BST Construction
BST Construction
Category
BST (Binary Search Trees)
Difficulty
Medium
Problem Statement
Implement a Binary Search Tree (BST) class that supports three operations: insertion of a value, removal of a value, and searching for a value. The BST property must be maintained: for any node, all values in its left subtree are strictly less, and all values in its right subtree are greater than or equal to the node's value.
Intuition
A BST organizes data hierarchically so that search, insertion, and deletion can all be performed efficiently by leveraging the ordering property. At each node, we can determine which subtree to explore by comparing the target value with the node's value, effectively halving the search space at each step in a balanced tree.
Approach
Insertion
- Start at the root. Compare the value to insert with the current node.
- If the value is less than the current node, go left; otherwise, go right.

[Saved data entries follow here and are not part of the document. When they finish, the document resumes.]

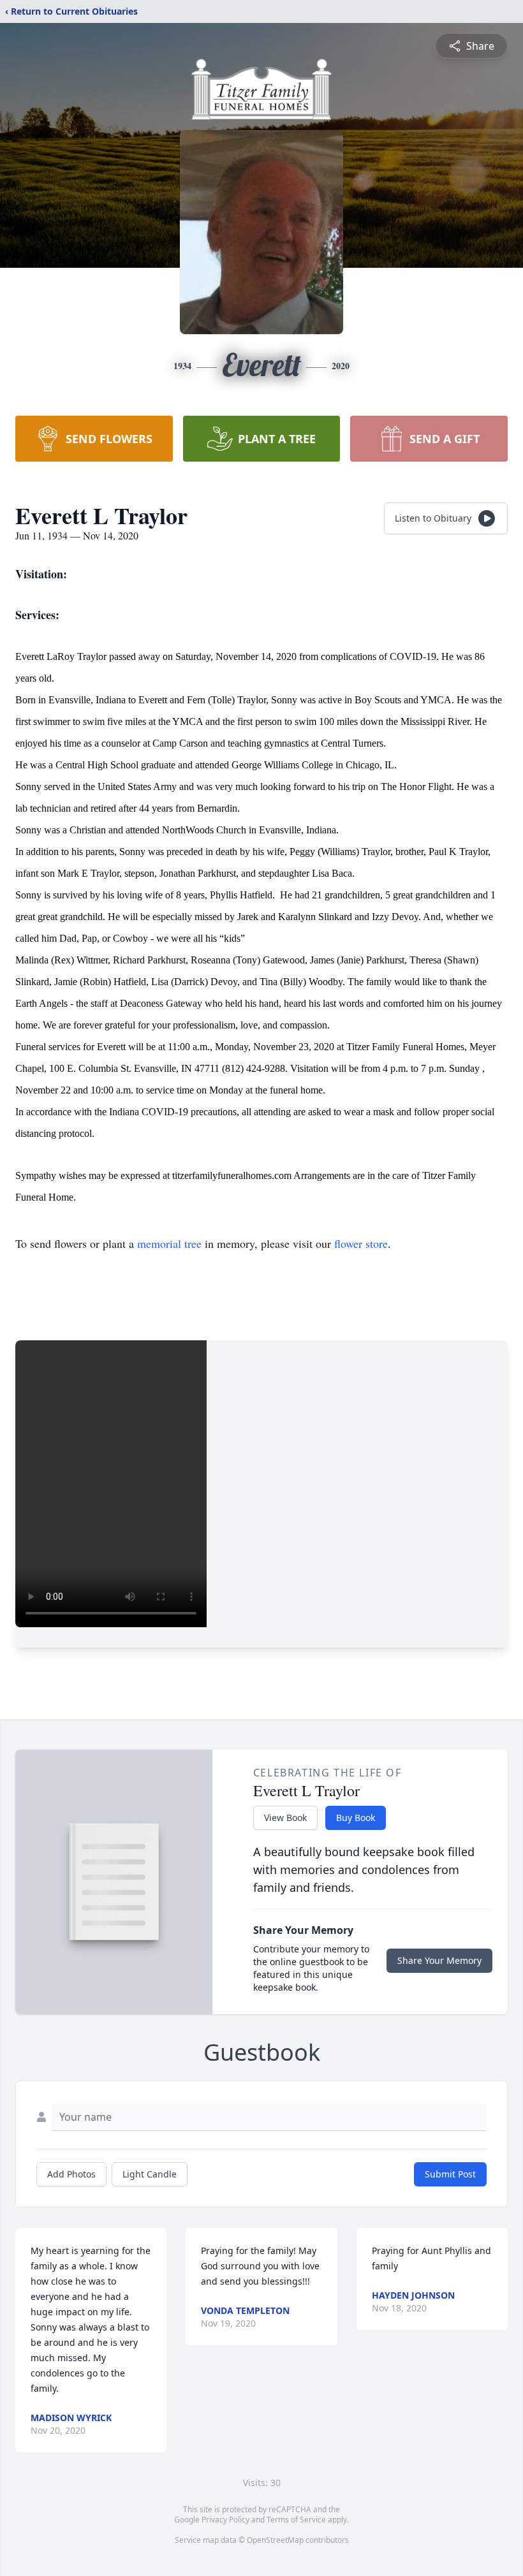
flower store (361, 1243)
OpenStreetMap (275, 2540)
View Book (285, 1817)
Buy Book (355, 1817)
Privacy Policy (225, 2519)
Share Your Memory (439, 1960)
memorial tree (169, 1243)
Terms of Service (296, 2519)
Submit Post (450, 2174)
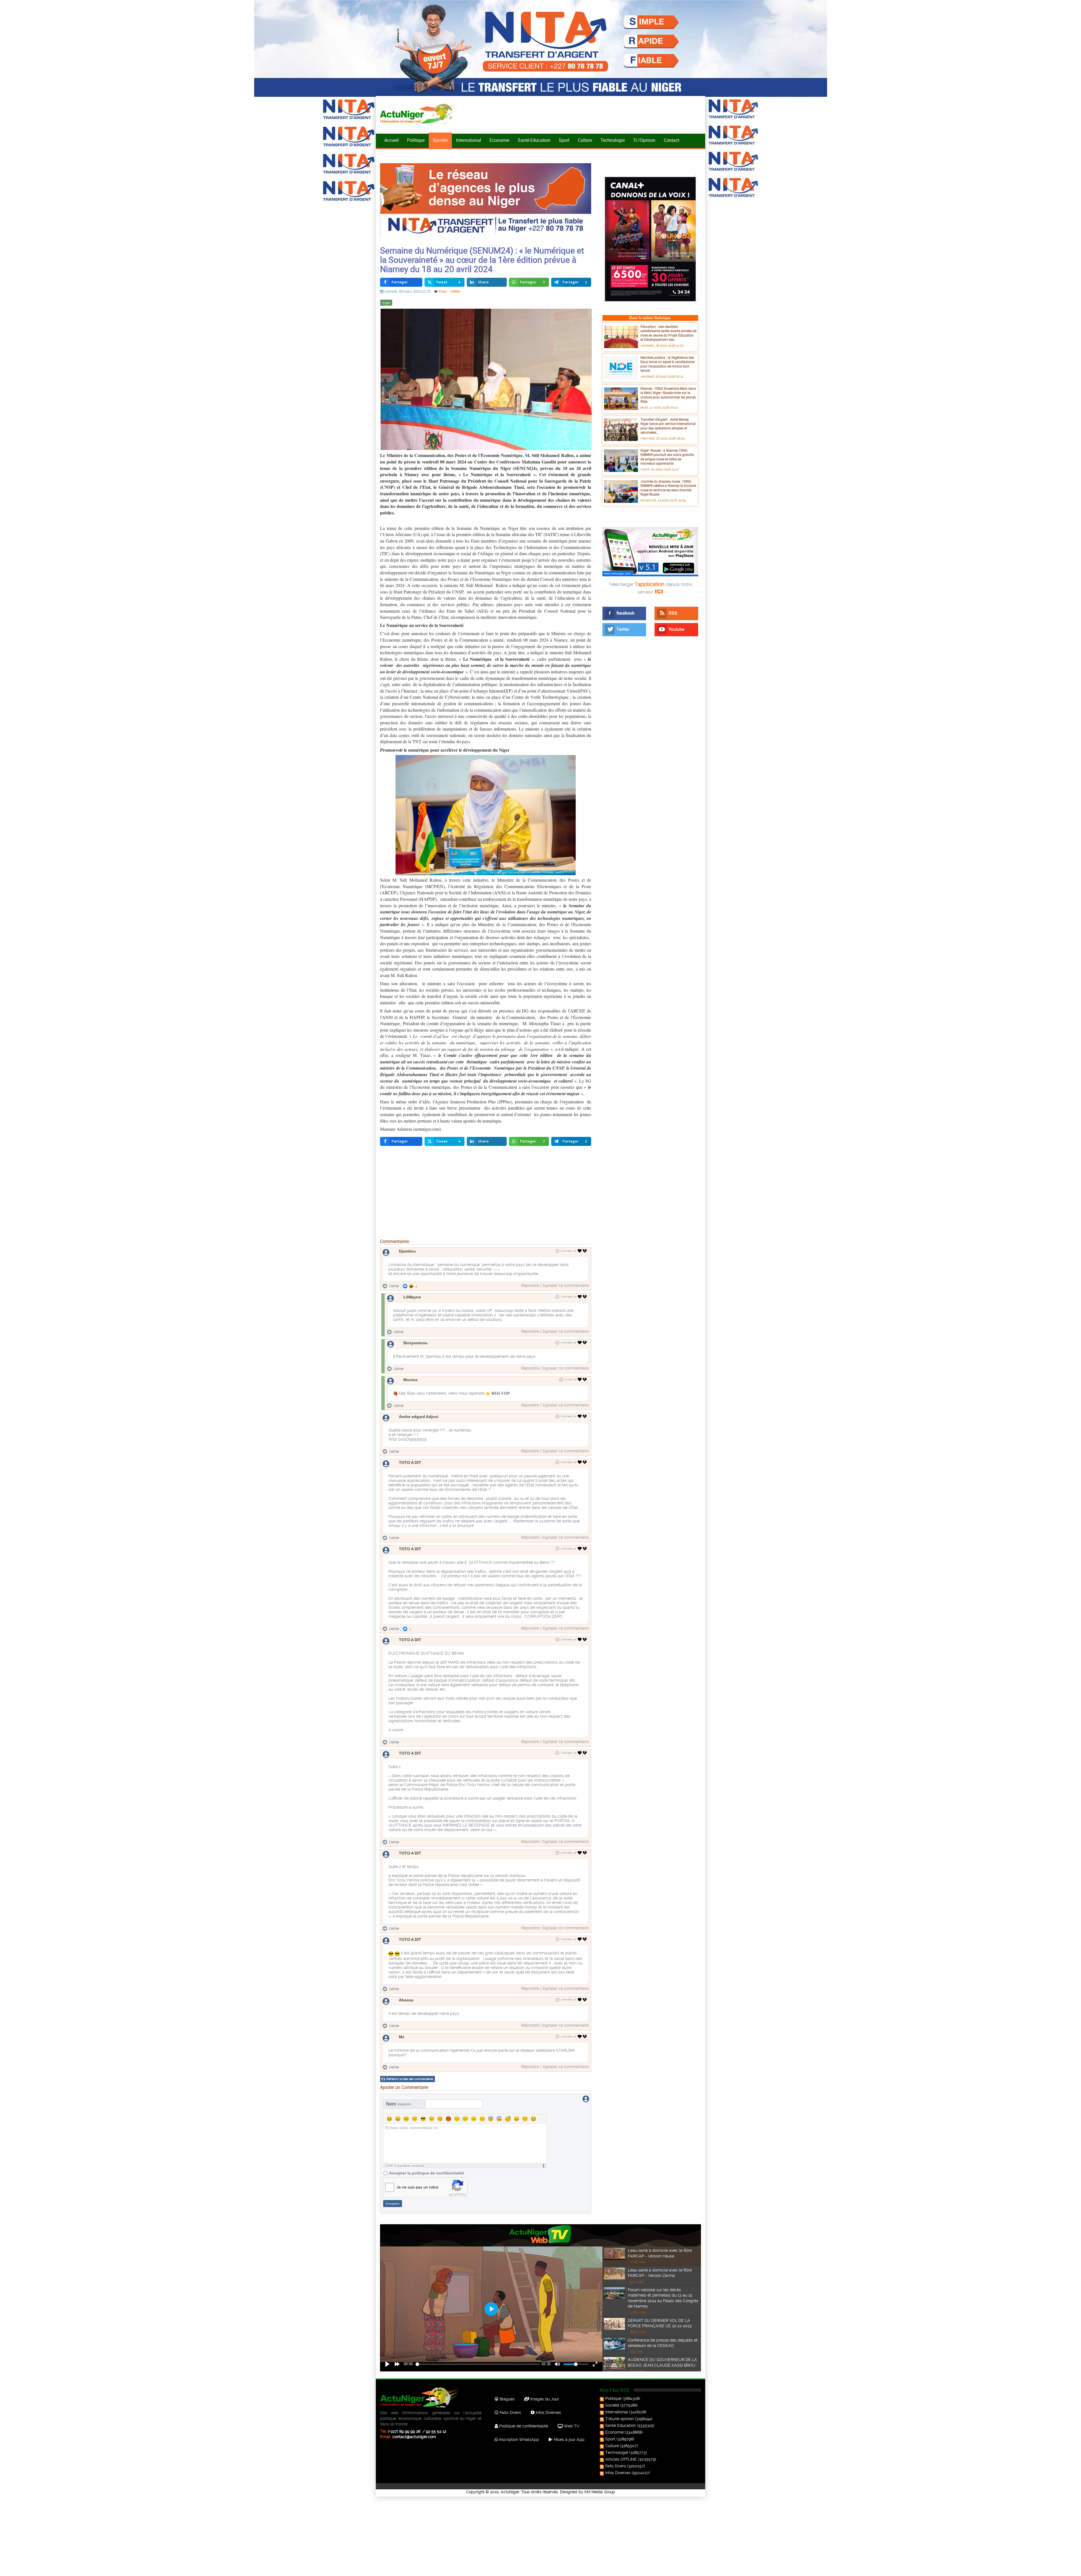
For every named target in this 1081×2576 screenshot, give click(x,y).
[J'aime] (580, 1251)
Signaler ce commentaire (565, 1285)
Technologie (612, 140)
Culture (585, 140)
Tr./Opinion (644, 140)
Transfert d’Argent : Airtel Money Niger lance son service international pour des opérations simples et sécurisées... (668, 426)
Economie (499, 140)
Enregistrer (393, 2203)
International (468, 140)
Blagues (507, 2399)
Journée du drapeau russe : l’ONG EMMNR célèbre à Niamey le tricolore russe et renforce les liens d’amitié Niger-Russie (668, 488)
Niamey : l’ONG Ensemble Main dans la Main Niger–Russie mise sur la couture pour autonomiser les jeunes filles (668, 395)
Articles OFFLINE (621, 2459)
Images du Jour (544, 2399)
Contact (671, 140)
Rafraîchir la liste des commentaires (409, 2078)
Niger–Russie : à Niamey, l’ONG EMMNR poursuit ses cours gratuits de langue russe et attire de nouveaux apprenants (667, 457)
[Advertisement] (485, 1193)
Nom (398, 2104)
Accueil (391, 140)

- When a null position is reached, insert the new node there.
Search
- Start at the root. Compare the target with the current node.
- If equal, return true. If less, go left. If greater, go right.
- If a null node is reached, return false.
Removal
- Find the node to remove using the search logic.
- Three cases:
- Leaf node: Simply remove it.
- One child: Replace the node with its child.
- Two children: Find the in-order successor (smallest value in the right subtree), replace the node's value with it, then recursively remove the successor from the right subtree.
Pseudocode
class BST:
value, left, right
function insert(value):
if value < self.value:
if self.left is null:
self.left = new BST(value)
else:
self.left.insert(value)
else:
if self.right is null:
self.right = new BST(value)
else:
self.right.insert(value)
return self
function search(value):
if value == self.value:
return true
else if value < self.value:
if self.left is null: return false
return self.left.search(value)
else:
if self.right is null: return false
return self.right.search(value)
function remove(value, parent = null):
// Navigate to the node
if value < self.value:
if self.left: self.left.remove(value, self)
else if value > self.value:
if self.right: self.right.remove(value, self)
else:
// Found the node to remove
if self.left and self.right:
self.value = self.right.getMinValue()
self.right.remove(self.value, self)
else if parent is null:
// Root node with at most one child
if self.left:
self.value = self.left.value
self.right = self.left.right
self.left = self.left.left
else if self.right:
self.value = self.right.value
self.left = self.right.left
self.right = self.right.right
else if parent.left == self:
parent.left = self.left or self.right
else:
parent.right = self.left or self.right
return self
function getMinValue():
if self.left is null: return self.value
return self.left.getMinValue()
Time & Space Complexity
- Time (average): O(log n) for insert, search, and remove in a balanced BST.
- Time (worst): O(n) for a completely skewed BST (degenerates to a linked list).
- Space: O(1) for iterative implementations; O(log n) average / O(n) worst for recursive (call stack).
Key Insights
- Removal is the most complex operation due to the three cases, especially the two-children case.
- The in-order successor approach for two-children removal maintains the BST property because the successor is the smallest value greater than the removed node.
- Removing the root node requires special handling since there is no parent to update.
- Equal values go to the right subtree by convention (this varies by implementation).
Edge Cases
- Removing the root node when it has 0, 1, or 2 children.
- Removing a node that does not exist in the tree.
- Inserting duplicate values.
- Operations on a single-node tree.
- Insertions that create a completely skewed tree (sorted input).